The safety and feasibility of directly treating hyperaccumulators with heat is constrained by the substantial presence of volatile heavy metals (HMs) within these plants. The combination of acid pretreatment and heat treatment holds potential for both energy recovery from hyperaccumulators and the transfer of their HMs to specific phases. This study aimed to reveal not only the pyrolysis and gasification kinetics and products of arsenic-hyperaccumulator (Pteris vittate L.) (PV) pretreated with HCl or H3PO4 but also the migration, distribution, and leaching of HMs in products and interaction between HMs and minerals. The HCl-pretreated PV exhibited similar decomposition behaviors and mechanisms to the control PV, with a gradual decrease in overall activation energy (Em). In contrast, H3PO4 changed the behaviors and increased Em. The relative yield of syngas and biochar rose with increased acid concentration. Given the pyrolysis and gasification-induced volatile products released at 550, 750, and 950 °C, HCl increased the relative yield of aromatic compounds and reduced the formation of ring-opening products compared with PV. Compared with HCl, H3PO4 increased the emissions of aromatic compounds and ketone. HCl promoted the loss of HMs, including accelerating their volatilization from the solid phase and increasing their leaching concentration from the biochar. HMs were mostly retained in the H3PO4-pretreated PV biochar with a low leachable rate, gradually decreasing with the rising temperature. The maximum energetic performance and HM immobilizations were optimized using artificial neural networks.
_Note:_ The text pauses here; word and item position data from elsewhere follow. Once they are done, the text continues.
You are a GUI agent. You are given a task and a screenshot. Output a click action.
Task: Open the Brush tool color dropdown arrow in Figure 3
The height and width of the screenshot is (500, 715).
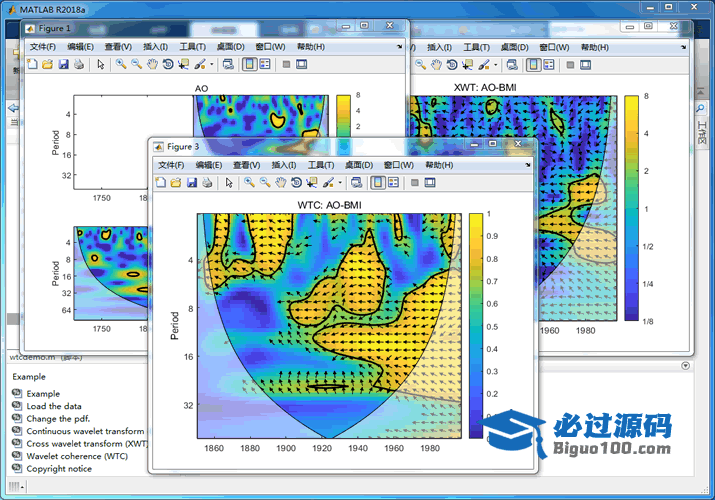pos(340,183)
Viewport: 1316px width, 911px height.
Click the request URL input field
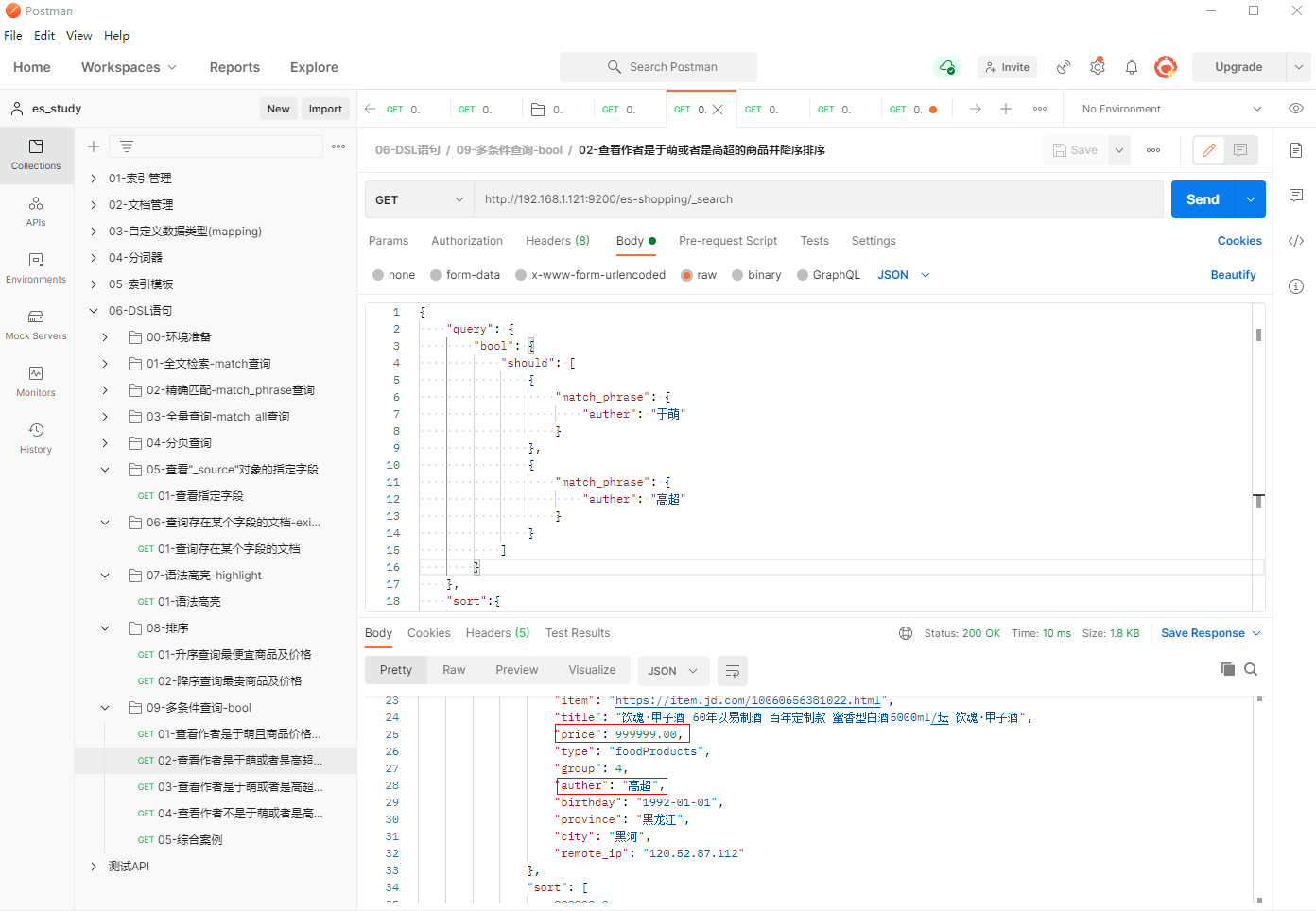click(x=818, y=199)
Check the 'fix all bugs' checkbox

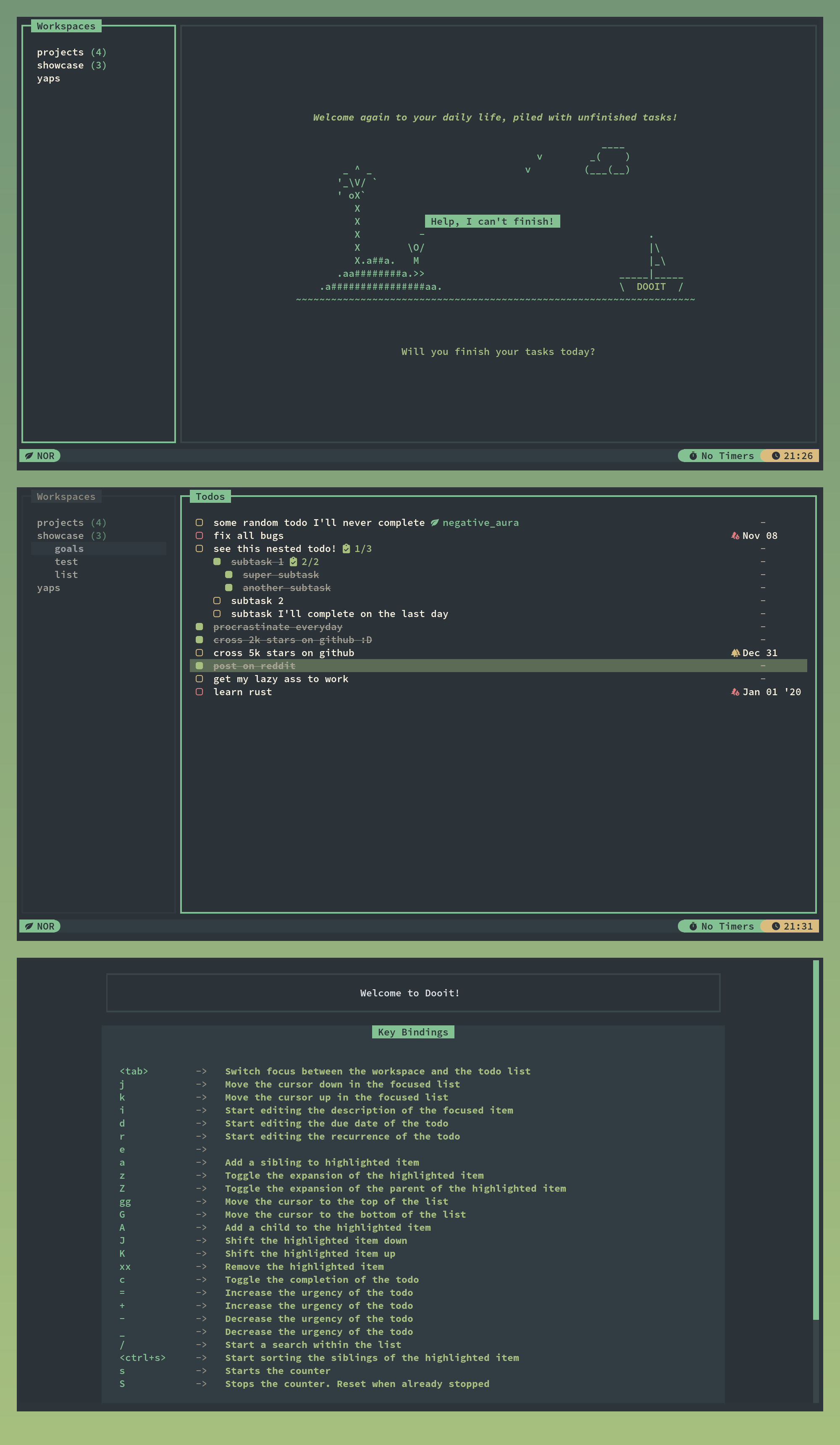(200, 535)
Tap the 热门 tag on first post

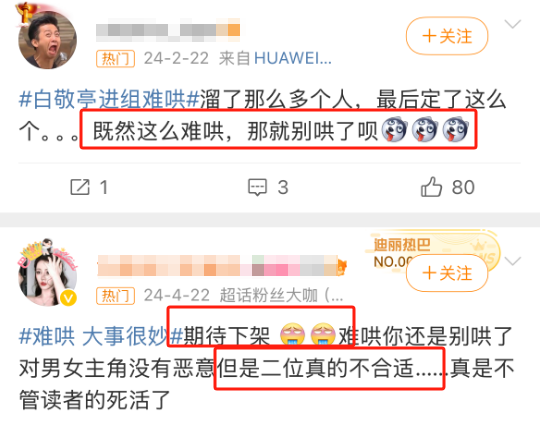pos(115,59)
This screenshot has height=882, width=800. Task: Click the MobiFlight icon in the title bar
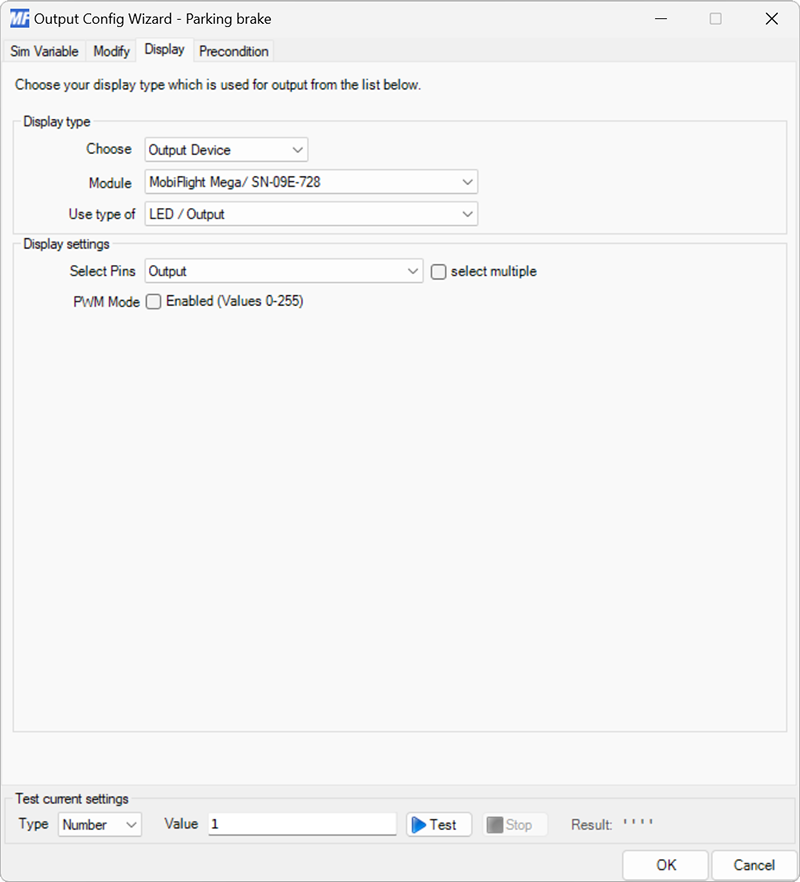click(x=19, y=18)
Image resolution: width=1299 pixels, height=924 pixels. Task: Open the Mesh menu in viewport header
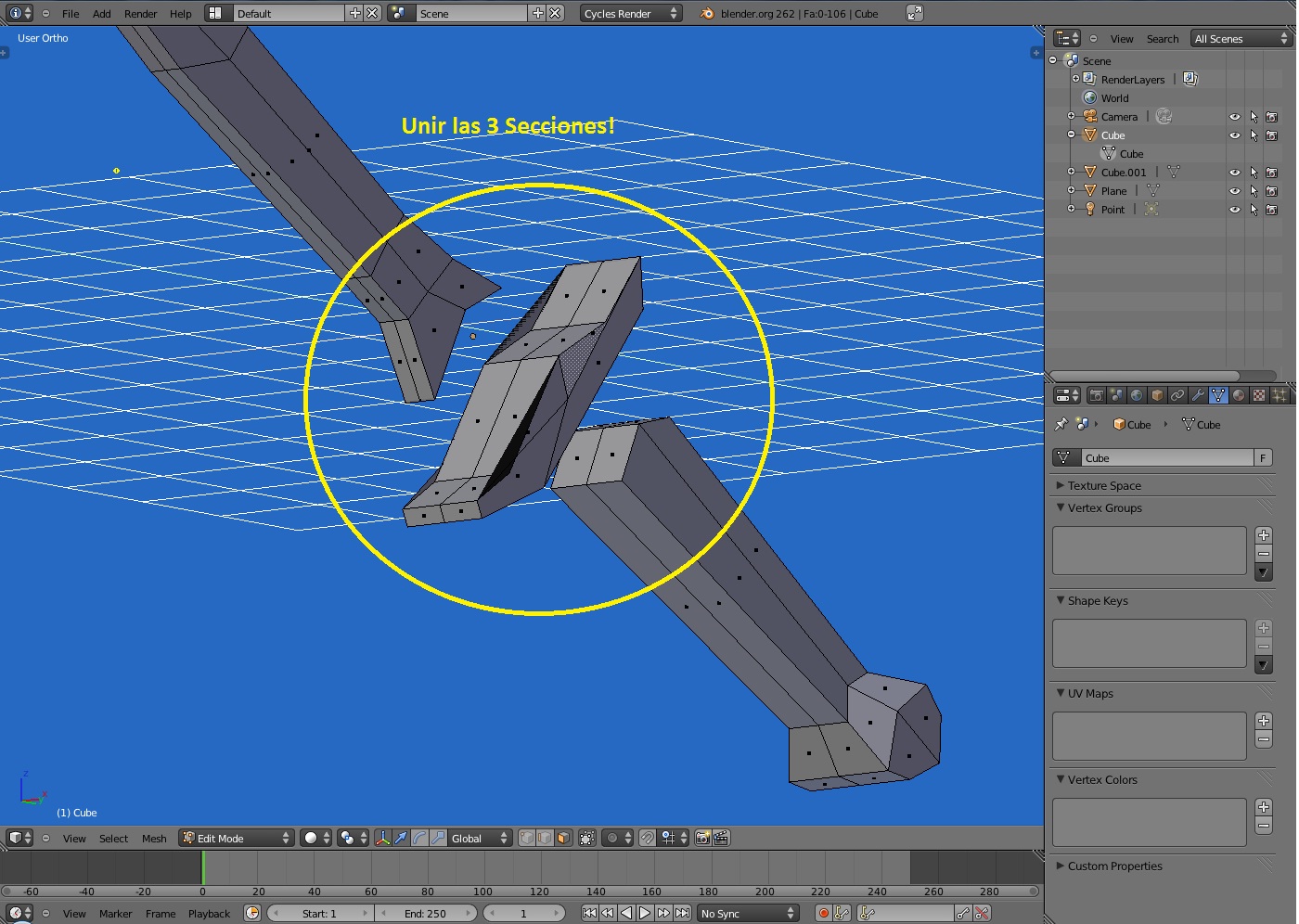(154, 839)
This study revealed plausible reaction pathways and immobilization mechanisms, involving the interactions between minerals and HMs due to Cl or P introduced by the acid pretreatment. Overall, our findings provide new insights into the pyrolysis and gasification behavior of acid-pretreated hyperaccumulator. In particular, the H3PO4 pretreatment not only produced high-yield, high-quality bio-oil products with low HM content but also retained the HMs in the biochar.